What you should do: Below are some entries. Copy each line that holds the string "agent".

-- Recorded data follows --

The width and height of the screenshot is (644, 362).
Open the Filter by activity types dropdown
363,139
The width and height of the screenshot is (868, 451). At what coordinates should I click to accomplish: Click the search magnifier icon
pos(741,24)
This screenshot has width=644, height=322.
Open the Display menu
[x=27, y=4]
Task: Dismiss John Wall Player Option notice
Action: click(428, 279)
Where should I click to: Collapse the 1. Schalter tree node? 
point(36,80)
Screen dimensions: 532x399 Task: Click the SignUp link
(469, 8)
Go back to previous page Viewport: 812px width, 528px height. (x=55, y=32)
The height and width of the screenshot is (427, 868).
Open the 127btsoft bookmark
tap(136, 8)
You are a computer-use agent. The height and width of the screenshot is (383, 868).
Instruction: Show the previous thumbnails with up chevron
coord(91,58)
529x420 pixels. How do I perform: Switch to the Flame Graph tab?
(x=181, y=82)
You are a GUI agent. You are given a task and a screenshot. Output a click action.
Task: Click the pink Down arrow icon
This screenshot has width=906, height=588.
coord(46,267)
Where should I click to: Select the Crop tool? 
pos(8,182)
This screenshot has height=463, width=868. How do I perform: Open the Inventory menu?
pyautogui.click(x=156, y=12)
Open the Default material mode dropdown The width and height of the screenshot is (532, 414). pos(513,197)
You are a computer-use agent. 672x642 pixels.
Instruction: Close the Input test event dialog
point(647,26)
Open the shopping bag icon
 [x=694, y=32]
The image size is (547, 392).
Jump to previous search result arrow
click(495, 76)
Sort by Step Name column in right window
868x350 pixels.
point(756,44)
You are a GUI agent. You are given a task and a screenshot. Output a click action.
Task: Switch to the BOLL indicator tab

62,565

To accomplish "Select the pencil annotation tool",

-- Recorded data concluded --

Output of the exercise:
You are a computer-use agent. The height and width of the screenshot is (383, 868).
You are a GUI agent. You are given a task and a screenshot. Output a click action.
You are a computer-use agent. 672x642 pixels.
You are a GUI agent. You are given a task and a screenshot. Output a click action.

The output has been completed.